O analista comprado, no entanto, disse que os chineses são apenas 4% das vendas de carros no Brasil, e que o preço dos carros chineses que estão chegando não compete com os carros de entrada, que são o foco das locadoras. 

“Temos que avaliar isso ao longo do tempo, mas acho que esse impacto não existe hoje.”

O gestor mais cético também acha que a discussão da depreciação tem tirado o foco do mercado de outro tema relevante envolvendo a empresa: a integração dos ativos comprados da Unidas — que, para ele, está patinando.

“A depreciação é porta para fora. Mas me parece que está sendo um momento duro da porta para dentro também,” disse ele. “Parece que eles estão tendo mais dificuldade do que achamos que teriam na integração da Unidas, pela quantidade de iniciativas dos últimos anos.”

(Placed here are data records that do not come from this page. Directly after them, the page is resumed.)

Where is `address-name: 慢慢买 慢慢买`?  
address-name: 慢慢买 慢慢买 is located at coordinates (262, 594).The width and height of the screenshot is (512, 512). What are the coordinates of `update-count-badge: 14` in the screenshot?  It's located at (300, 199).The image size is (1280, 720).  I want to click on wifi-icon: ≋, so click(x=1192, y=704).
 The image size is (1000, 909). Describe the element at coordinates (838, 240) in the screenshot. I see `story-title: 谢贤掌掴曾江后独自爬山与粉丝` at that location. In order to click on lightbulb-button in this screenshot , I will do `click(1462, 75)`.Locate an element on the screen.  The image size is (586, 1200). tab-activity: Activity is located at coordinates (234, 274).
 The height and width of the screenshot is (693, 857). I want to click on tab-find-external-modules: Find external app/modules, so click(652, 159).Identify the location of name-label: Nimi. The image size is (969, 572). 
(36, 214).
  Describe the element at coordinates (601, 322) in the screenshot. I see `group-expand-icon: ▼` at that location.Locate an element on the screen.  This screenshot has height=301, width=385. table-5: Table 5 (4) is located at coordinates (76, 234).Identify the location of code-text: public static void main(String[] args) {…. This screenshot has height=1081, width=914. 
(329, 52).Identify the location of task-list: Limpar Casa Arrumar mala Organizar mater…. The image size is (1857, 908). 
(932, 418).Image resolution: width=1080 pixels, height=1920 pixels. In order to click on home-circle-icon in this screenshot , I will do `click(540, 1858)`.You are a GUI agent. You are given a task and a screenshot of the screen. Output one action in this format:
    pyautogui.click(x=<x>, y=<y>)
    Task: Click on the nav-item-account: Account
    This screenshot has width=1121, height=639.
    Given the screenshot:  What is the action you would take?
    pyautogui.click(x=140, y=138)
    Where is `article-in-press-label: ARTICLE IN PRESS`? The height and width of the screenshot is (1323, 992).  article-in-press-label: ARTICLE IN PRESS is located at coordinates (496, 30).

Outro ponto que deixou um gosto amargo no mercado foi uma mudança contábil feita pela Localiza para melhorar a fotografia de sua operação de seminovos. 

Até pouco tempo, a companhia reportava os custos de preparo para a venda dos carros (basicamente, o valor que ela gasta no mecânico para deixar o carro pronto para ser vendido) na vertical de seminovos. 

No ano passado, ela decidiu passar a reportar esse custo dentro da vertical de onde o carro veio (o RAC ou a gestão de frota).

Se a Localiza não tivesse feito essa mudança, o consenso entre analistas é que a vertical de seminovos provavelmente estaria operando com margem negativa hoje. 

Mas como tudo sempre é uma questão de preço, mesmo o gestor cético acha que o papel está começando a chegar num preço atraente. “Se cair um pouco mais, podemos começar a pensar em comprar.”

A Localiza vale R$ 42 bilhões na Bolsa, com o papel cotado pouco abaixo de R$ 40.